Method of Undetermined Coefficients

**petition Edgecombe** · November 13th 2008, 06:36 PM

For the equation $y''+4y=t^2+3e^t$ : I have split up the particular solution into two parts, so that I have

$Y_p=At^2+Bt+C=t^2$ and $Y_{p2}=Ae^t=3e^t$

which gives me

$Y_p=\frac{1}{4}t^2$ and $Y_{p2}=\frac{1}{5}e^t$

The solution of the corresponding homogeneous equation is of course $y=c_1cos(2t)+c_2sin(2t)$ . So for my answer I get $\frac{1}{4}t^2+\frac{1}{5}e^t+\frac{1}{5}cos(2t)+\ frac{9}{10}sin(2t)$

Where did I go wrong?

**mr fantastic** · November 13th 2008, 06:53 PM

Originally Posted by petition Edgecombe

For the equation $y''+4y=t^2+3e^t$ : I have split up the particular solution into two parts, so that I have

$Y_p=At^2+Bt+C=t^2$ and $Y_{p2}=Ae^t=3e^t$ Mr F says: It's ${\color{red}Y_{p2} = \frac{3}{5} e^t}$ . I realise you've got it almost correct down below, but it's still careless here.

which gives me

$Y_p=\frac{1}{4}t^2$ Mr F says: This is wrong. Show all your working on how you got it (when you do this you will probably realise for yourself why it's wrong).
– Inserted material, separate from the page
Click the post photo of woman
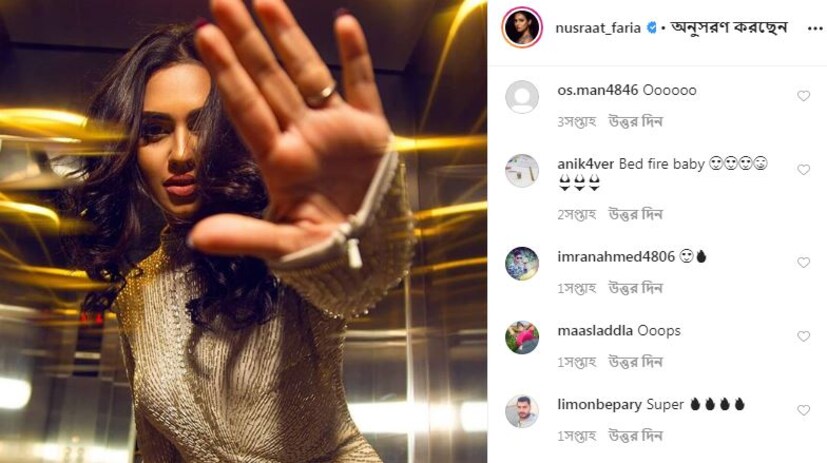Image resolution: width=827 pixels, height=463 pixels. pos(243,232)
and $Y_{p2}=\frac{1}{5}e^t$ Mr F says: Wrong. Show your working.

The solution of the corresponding homogeneous equation is of course $y=c_1cos(2t)+c_2sin(2t)$ . So for my answer I get $\frac{1}{4}t^2+\frac{1}{5}e^t+\frac{1}{5}cos(2t)+\ frac{9}{10}sin(2t)$

Where did I go wrong?

..

**petition Edgecombe** · November 13th 2008, 11:27 PM

Originally Posted by mr fantastic

and

Mr F says: It's

. I realise you've got it almost correct down below, but it's still careless here.

I did have $\frac{3}{5} e^t$ , but I forgot how I got it, so I changed it (that's why I edited my post).

I see what I did there. I included the 3 in the initial guess so that it looked like
$y_{p2}=3Ae^t$ instead of $y_{p2}=Ae^t$

Mr F says: This is wrong. Show all your working on how you got it (when you do this you will probably realise for yourself why it's wrong).

I never really learned about equating coefficients. I briefly used it in calculus for partial fraction decomposition, that's it.

$y_{p}=At^2+Bt+C$

$y_{p}'=2At+B$

$y_{p}''=2A$

$2A+4At^2+4Bt+4C=t^2+0t+0c$

$4At^2=t^2$

$A=1/4$

$4Bt=0t$

$B=0$

$C=0c$

$C=0$

**mr fantastic** · November 13th 2008, 11:36 PM

Originally Posted by petition Edgecombe

I did have $\frac{3}{5} e^t$ , but I forgot how I got it, so I changed it (that's why I edited my post).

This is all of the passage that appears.